劇的な「3連勝スイープ」の再現とはならなかった。西武は13日の中日戦(ベルーナ)に延長10回の末、2-3と惜敗。先発・高橋光が8回7安打1失点の熱投も打線は再三のチャンスにあと1本が出ず、得点は滝沢の適時打による1点のみ。連勝は3で止まった。
前カードの本拠地・阪神3連戦では攻守で活躍したネビンも、この日は3回と5回の二死一、二塁の好機に三振、三ゴロとブレーキ。相手先発・金丸を打ち崩すことはできず、4打数無安打と快音は聞かれなかった。
交流戦10試合を5勝5敗の五分としている西武はオリックスと順位を入れ替えたものの、パ3位で貯金4。91敗に終わった昨季の低迷ぶりと比較すれば現状は十分に検討していると言えるが、気がかりな点が全くないわけではない。それは流れを大きく変える「一発」があまりにも少なすぎる点だ。
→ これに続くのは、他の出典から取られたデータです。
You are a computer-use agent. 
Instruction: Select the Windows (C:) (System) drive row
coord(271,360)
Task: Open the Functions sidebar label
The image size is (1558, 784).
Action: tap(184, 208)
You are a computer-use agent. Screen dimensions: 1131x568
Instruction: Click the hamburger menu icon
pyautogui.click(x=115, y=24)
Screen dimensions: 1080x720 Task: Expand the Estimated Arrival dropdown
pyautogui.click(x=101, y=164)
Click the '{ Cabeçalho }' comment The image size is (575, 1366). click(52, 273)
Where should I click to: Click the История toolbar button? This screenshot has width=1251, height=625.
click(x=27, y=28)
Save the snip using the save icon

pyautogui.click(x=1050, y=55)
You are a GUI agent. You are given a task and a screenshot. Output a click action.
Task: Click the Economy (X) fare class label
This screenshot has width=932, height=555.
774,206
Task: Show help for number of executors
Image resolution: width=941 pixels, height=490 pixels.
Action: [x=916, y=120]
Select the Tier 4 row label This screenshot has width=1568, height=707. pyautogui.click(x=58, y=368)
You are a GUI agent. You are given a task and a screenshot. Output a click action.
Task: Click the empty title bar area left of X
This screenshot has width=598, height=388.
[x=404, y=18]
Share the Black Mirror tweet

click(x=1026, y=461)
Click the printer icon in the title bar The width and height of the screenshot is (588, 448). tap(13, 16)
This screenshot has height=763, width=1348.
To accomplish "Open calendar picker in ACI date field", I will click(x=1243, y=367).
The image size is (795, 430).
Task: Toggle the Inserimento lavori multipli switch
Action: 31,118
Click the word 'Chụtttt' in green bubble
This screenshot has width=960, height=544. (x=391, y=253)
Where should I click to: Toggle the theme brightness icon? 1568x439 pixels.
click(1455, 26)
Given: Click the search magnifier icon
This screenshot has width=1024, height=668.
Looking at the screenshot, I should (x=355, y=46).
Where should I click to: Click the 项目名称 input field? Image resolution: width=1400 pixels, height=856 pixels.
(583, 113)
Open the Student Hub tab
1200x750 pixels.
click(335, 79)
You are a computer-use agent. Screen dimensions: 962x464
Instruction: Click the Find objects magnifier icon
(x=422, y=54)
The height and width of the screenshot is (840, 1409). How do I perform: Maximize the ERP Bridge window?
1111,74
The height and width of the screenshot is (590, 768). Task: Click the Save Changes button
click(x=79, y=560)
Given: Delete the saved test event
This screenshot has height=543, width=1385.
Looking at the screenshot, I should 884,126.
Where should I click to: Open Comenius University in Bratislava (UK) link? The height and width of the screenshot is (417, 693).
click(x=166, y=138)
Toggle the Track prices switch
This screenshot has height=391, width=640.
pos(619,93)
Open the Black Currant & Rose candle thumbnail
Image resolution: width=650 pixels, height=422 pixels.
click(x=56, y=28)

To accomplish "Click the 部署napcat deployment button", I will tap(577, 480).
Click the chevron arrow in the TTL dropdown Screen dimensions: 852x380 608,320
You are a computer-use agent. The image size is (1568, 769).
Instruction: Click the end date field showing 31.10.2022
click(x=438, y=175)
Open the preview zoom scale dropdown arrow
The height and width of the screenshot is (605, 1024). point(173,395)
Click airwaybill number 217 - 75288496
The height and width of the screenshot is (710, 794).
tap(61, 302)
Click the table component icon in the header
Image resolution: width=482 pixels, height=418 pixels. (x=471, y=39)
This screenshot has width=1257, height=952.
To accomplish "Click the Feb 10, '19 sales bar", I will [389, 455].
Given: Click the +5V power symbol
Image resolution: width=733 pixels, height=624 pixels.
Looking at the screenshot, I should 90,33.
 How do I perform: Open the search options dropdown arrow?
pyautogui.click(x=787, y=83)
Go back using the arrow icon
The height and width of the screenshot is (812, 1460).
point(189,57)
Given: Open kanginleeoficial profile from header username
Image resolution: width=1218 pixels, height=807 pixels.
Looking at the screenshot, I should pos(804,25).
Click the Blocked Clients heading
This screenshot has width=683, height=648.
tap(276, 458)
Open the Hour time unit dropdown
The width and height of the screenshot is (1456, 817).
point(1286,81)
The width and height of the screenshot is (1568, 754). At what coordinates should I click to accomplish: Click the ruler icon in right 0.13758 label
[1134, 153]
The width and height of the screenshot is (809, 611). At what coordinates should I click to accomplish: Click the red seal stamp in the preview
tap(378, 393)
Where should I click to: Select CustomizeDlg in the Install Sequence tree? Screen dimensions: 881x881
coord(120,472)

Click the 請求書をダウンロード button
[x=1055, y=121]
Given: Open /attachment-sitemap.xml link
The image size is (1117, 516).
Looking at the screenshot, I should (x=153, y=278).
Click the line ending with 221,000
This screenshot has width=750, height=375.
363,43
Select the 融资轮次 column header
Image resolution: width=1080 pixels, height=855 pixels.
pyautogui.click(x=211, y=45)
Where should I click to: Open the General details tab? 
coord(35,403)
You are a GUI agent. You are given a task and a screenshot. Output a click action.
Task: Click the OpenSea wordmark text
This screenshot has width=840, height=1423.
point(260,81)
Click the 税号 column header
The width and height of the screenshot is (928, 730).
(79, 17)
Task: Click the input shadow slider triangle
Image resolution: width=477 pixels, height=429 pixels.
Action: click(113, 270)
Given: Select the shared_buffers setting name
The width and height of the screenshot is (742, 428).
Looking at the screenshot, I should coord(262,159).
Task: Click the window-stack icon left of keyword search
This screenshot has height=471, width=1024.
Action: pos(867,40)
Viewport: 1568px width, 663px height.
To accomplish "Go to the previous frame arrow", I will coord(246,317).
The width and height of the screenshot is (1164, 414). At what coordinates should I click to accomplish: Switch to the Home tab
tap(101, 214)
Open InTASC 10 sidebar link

実際にこの交流戦では12球団で唯一、チーム本塁打がない。前カード・阪神戦の内容を振り返っても1、2戦目の終盤で見せた逆転劇は8回に長短5安打、9回に3四死球と単打3本が絡んでの〝つなぎ〟でもぎ取った攻撃だった。本来、投手戦で試合を決める〝飛び道具〟が機能していない。
この日は3番・外崎、4番・ネビンに続き、5番には〝悩める長距離砲〟のセデーニョを配置。だが期待にこたえられず金丸の前に三振、三振、一飛と倒れ、ようやく8回には相手3番手・清水のストレートをはじき返して中前打としたが依然、打球は上がってこない。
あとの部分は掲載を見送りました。